Singles from O, Yeah! Ultimate Aerosmith Hits
- "Girls of Summer" Released: August 22, 2002;

= O, Yeah! Ultimate Aerosmith Hits =

O, Yeah! Ultimate Aerosmith Hits is a greatest hits album by American hard rock band Aerosmith, released in 2002 by Columbia Records and Geffen Records. A double-disc album, it includes 27 of the band's biggest hits in chronological order and spans the band's entire career to that point, but does not include any songs from the albums Night in the Ruts, Rock in a Hard Place, or Done With Mirrors.

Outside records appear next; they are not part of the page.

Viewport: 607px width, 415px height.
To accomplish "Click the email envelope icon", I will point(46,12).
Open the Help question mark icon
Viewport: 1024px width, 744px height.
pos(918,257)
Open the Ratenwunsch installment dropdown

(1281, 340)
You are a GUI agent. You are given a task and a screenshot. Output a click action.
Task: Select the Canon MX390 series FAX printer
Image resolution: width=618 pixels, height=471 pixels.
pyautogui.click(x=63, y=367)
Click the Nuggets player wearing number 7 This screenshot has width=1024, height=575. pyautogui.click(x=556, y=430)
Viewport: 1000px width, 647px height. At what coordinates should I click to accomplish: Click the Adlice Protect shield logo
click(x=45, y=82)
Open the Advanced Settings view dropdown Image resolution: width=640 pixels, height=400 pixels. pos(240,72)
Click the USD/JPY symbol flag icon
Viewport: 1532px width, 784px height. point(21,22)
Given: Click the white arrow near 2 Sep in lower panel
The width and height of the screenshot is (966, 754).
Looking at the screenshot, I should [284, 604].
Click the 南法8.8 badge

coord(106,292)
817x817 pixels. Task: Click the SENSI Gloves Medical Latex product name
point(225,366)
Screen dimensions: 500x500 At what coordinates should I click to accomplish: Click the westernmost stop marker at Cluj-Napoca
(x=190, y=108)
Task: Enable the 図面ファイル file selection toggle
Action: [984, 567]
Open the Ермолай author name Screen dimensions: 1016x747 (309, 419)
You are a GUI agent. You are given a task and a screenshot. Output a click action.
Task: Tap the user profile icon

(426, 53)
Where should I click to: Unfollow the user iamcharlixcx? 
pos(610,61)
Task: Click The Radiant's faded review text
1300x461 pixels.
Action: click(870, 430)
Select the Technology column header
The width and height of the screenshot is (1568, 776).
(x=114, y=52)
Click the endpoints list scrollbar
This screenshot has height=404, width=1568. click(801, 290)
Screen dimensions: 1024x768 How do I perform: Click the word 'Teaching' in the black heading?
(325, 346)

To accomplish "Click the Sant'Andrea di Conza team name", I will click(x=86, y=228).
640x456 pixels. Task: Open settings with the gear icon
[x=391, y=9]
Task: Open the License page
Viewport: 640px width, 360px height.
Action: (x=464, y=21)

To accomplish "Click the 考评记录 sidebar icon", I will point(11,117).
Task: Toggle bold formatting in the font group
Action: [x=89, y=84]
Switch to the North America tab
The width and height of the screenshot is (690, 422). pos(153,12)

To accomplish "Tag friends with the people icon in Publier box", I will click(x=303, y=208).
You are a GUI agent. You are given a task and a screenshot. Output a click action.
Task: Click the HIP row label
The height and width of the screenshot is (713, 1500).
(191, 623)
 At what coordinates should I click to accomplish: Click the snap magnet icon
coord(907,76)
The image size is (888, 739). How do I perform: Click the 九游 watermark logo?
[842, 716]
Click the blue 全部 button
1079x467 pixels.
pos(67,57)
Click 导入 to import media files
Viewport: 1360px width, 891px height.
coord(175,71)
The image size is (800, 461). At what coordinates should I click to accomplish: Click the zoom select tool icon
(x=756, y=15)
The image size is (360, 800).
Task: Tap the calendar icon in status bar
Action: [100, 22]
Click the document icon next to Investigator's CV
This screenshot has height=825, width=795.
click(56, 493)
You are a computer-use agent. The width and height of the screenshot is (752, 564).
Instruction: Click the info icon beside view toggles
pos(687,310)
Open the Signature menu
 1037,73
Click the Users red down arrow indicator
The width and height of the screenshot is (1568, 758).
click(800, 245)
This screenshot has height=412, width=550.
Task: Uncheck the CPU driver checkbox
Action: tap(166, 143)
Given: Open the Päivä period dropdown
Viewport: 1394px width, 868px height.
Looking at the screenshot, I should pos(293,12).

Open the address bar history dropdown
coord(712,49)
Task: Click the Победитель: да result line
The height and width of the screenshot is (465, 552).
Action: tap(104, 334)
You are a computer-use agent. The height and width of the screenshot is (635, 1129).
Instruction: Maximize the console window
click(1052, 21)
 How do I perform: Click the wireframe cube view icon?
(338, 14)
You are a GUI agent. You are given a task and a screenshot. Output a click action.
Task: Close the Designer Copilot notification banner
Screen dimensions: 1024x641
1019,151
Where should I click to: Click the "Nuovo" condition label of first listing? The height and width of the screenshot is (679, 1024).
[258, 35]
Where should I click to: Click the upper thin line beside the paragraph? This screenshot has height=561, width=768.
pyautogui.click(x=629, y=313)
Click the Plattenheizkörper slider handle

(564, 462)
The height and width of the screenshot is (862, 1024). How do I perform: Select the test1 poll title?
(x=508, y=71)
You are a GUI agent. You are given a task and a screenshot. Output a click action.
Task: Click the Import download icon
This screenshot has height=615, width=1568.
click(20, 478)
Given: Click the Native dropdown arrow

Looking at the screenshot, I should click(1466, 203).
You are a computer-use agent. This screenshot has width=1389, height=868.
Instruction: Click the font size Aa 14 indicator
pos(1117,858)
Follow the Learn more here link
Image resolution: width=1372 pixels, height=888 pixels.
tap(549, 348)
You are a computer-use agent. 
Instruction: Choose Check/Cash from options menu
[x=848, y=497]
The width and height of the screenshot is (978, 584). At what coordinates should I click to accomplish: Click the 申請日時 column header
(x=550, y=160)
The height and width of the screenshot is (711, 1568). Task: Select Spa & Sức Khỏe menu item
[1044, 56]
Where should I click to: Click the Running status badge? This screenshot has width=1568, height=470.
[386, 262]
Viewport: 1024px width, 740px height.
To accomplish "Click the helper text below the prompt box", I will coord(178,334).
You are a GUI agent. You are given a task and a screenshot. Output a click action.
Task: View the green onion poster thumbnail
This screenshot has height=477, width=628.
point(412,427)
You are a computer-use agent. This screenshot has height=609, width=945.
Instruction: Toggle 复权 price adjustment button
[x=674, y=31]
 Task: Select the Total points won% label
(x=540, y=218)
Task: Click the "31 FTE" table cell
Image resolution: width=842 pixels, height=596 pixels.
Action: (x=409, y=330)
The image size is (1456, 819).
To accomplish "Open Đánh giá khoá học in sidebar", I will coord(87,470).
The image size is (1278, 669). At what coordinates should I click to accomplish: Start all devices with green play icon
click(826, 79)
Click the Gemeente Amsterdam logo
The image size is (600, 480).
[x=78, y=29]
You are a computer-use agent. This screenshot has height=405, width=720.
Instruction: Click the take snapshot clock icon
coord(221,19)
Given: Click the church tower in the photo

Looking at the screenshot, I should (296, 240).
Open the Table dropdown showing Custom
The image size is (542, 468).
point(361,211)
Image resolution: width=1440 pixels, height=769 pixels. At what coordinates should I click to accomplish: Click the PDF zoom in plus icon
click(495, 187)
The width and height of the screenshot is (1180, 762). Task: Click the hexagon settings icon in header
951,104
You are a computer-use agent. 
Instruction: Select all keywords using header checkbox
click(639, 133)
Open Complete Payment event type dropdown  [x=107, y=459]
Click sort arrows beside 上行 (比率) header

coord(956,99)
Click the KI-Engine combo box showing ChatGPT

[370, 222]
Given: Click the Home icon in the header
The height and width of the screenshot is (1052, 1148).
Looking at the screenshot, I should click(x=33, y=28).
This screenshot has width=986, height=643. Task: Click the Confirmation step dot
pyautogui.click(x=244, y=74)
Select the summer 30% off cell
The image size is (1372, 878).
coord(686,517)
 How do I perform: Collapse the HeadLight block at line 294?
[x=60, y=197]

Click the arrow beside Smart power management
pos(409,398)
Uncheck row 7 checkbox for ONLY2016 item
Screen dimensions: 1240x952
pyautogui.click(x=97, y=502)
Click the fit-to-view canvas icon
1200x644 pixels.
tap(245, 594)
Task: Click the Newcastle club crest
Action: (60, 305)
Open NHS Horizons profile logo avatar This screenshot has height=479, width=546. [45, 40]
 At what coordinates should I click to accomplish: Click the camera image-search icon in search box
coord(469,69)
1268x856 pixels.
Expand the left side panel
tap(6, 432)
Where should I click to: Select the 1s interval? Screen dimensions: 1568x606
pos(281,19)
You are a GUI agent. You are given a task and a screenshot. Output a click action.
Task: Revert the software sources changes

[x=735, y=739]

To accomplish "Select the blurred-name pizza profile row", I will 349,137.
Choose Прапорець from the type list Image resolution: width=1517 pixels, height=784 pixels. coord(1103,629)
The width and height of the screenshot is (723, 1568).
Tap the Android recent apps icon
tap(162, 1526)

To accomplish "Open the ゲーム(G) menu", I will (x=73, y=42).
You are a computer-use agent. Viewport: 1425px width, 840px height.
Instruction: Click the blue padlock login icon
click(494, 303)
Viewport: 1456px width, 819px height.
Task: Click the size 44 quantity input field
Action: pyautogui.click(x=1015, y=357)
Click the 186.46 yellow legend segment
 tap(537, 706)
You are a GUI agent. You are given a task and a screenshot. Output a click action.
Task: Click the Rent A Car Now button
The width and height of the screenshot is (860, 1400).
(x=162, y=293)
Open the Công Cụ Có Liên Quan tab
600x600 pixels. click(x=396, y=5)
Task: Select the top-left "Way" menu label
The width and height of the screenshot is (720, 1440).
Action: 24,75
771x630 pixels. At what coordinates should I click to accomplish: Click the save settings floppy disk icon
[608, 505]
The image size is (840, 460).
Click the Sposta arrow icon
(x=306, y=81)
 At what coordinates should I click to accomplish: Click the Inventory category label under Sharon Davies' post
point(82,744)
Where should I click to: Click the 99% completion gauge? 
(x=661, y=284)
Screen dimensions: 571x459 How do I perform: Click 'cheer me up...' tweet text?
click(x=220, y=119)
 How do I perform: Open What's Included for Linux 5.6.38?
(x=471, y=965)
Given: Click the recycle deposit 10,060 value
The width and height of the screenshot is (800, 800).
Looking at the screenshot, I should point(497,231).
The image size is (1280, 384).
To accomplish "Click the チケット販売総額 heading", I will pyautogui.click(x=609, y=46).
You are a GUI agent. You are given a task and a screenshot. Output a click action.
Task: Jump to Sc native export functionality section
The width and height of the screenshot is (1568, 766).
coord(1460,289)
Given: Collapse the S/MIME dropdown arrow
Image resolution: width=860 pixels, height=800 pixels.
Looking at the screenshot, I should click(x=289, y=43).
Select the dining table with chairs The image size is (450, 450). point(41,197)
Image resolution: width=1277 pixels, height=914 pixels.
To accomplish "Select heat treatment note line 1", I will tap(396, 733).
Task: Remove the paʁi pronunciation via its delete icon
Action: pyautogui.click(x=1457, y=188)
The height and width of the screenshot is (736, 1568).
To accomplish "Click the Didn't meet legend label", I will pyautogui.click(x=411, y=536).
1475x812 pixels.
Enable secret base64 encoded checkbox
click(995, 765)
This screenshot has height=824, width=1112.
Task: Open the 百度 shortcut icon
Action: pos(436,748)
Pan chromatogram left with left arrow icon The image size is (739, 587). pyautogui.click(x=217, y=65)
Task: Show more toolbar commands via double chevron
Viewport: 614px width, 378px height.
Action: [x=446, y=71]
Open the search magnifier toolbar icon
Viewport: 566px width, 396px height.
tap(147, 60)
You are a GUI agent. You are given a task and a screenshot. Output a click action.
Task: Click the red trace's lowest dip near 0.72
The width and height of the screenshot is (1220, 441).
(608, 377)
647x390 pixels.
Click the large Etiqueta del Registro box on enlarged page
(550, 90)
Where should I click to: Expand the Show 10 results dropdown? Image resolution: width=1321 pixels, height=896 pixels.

Aerosmith's collaboration with Run-DMC on "Walk This Way", however, is included, as are two new songs, "Girls of Summer" and "Lay It Down", which the band recorded in Hawaii.

O, Yeah! has since been certified triple platinum in the United States. Noticeable on the corners of album cover are the different variations of the Aerosmith logo used throughout the band's career.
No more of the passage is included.